CAE-Net: Generalized Deepfake Image Detection using Convolution and Attention Mechanisms with Spatial and Frequency Domain Features

Authors: Kafi Anan, Anindya Bhattacharjee, Ashir Intesher, Kaidul Islam, Abrar Assaeem Fuad, Utsab Saha, Hafiz Imtiaz

Published: 2025-02-15 06:02:11+00:00

AI Summary

This paper proposes CAE-Net, a weighted ensemble model for generalized deepfake image detection. CAE-Net addresses class imbalance using a disjoint set-based multistage training method and combines EfficientNet, DeiT, and ConvNeXt models with wavelet transforms to capture both spatial and frequency features, achieving 94.63% accuracy on a diverse dataset.

Abstract

Effective deepfake detection tools are becoming increasingly essential to the growing usage of deepfakes in unethical practices.

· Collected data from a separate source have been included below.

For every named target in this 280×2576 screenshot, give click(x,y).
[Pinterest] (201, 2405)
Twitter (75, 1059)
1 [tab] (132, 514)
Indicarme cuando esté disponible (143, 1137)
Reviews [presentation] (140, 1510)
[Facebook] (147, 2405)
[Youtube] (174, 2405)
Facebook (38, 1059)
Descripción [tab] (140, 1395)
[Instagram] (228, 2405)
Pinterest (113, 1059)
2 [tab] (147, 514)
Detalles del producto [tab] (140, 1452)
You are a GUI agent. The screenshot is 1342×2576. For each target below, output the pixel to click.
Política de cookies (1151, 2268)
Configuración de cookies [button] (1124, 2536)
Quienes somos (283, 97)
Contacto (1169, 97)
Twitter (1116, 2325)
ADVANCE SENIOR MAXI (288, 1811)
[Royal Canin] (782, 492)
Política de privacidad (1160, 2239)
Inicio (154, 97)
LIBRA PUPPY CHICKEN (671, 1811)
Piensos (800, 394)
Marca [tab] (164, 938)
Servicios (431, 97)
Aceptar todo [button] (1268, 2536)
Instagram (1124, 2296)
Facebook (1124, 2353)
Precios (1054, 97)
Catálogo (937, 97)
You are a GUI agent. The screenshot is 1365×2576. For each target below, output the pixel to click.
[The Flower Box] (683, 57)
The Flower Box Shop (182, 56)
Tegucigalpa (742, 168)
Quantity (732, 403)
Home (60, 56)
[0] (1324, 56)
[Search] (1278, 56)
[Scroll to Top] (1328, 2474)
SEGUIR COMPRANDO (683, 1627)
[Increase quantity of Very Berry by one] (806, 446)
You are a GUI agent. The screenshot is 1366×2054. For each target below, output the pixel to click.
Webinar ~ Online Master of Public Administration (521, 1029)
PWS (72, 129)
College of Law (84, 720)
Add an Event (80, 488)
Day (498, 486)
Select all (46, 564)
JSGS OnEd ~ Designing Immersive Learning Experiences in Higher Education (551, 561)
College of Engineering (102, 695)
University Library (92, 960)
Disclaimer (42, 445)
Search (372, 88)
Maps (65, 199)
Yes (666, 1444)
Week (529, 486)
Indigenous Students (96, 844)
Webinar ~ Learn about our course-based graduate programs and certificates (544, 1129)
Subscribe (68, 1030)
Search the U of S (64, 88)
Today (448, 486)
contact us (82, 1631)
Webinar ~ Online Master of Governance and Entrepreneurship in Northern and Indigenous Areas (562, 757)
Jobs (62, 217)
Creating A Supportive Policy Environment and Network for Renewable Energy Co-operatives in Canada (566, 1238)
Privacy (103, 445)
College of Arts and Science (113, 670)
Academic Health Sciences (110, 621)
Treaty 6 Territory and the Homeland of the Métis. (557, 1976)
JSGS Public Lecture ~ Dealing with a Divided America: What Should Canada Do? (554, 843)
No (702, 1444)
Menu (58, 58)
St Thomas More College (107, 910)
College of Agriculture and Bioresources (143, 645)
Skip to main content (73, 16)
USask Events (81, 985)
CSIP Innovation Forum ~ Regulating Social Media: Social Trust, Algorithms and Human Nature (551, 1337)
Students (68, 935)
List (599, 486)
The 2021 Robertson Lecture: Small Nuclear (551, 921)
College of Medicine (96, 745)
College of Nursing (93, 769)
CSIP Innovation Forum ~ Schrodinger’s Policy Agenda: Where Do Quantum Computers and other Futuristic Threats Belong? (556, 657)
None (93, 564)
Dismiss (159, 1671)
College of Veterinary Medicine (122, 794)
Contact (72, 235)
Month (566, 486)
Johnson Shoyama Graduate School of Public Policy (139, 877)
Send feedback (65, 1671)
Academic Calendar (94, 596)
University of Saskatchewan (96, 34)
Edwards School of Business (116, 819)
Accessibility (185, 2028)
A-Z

There exists a wide range of deepfake generation techniques, which makes it challenging to develop an accurate universal detection mechanism. The 2025 IEEE Signal Processing Cup (textit{DFWild-Cup} competition) provided a diverse dataset of deepfake images containing significant class imbalance. The images in the dataset are generated from multiple deepfake image generators, for training machine learning model(s) to emphasize the generalization of deepfake detection. To this end, we proposed a disjoint set-based multistage training method to address the class imbalance and devised an ensemble-based architecture emph{CAE-Net}. Our architecture consists of a convolution- and attention-based ensemble network, and employs three different neural network architectures: EfficientNet, Data-Efficient Image Transformer (DeiT), and ConvNeXt with wavelet transform to capture both local and global features of deepfakes. We visualize the specific regions that these models focus on for classification using Grad-CAM, and empirically demonstrate the effectiveness of these models in grouping real and fake images into cohesive clusters using t-SNE plots. Individually, the EfficientNet B0 architecture has achieved 90.79% accuracy, whereas the ConvNeXt and the DeiT architecture have achieved 89.49% and 89.32% accuracy, respectively. With these networks, our weighted ensemble model achieves an excellent accuracy of 94.63% on the validation dataset of the SP Cup 2025 competition. The equal error rate of 4.72% and the Area Under the ROC curve of 97.37% further confirm the stability of our proposed method. Finally, the robustness of our proposed model against adversarial perturbation attacks is tested as well, showing the inherent defensive properties of the ensemble approach.


Key findings
The weighted ensemble model achieved 94.63% accuracy on the validation set, with an equal error rate of 4.72% and an AU-ROC of 97.37%. Grad-CAM visualizations highlighted the models' focus on different image regions, and t-SNE plots showed the effective separation of real and fake image clusters. However, the model shows vulnerability to adversarial attacks.
Approach
The authors address the class imbalance in the dataset using a multistage training method with disjoint subsets of fake images. They propose CAE-Net, an ensemble model that combines EfficientNet, DeiT, and a wavelet-transformed ConvNeXt, each focusing on different image features. A weighted average of these models' predictions forms the final output.
Datasets
A diverse dataset from the 2025 IEEE Signal Processing Cup (DFWild-Cup) competition, combining images from eight publicly available datasets: Celeb-DF-v1, Celeb-DF-v2, FaceForensics++, DeepfakeDetection, FaceShifter, UADFV, Deepfake Detection Challenge Preview, and Deepfake Detection Challenge.
Model(s)
EfficientNet B0, DeiT-B, ConvNeXt-tiny with Haar wavelet transform. A weighted ensemble of these three models is used.
Author countries
Bangladesh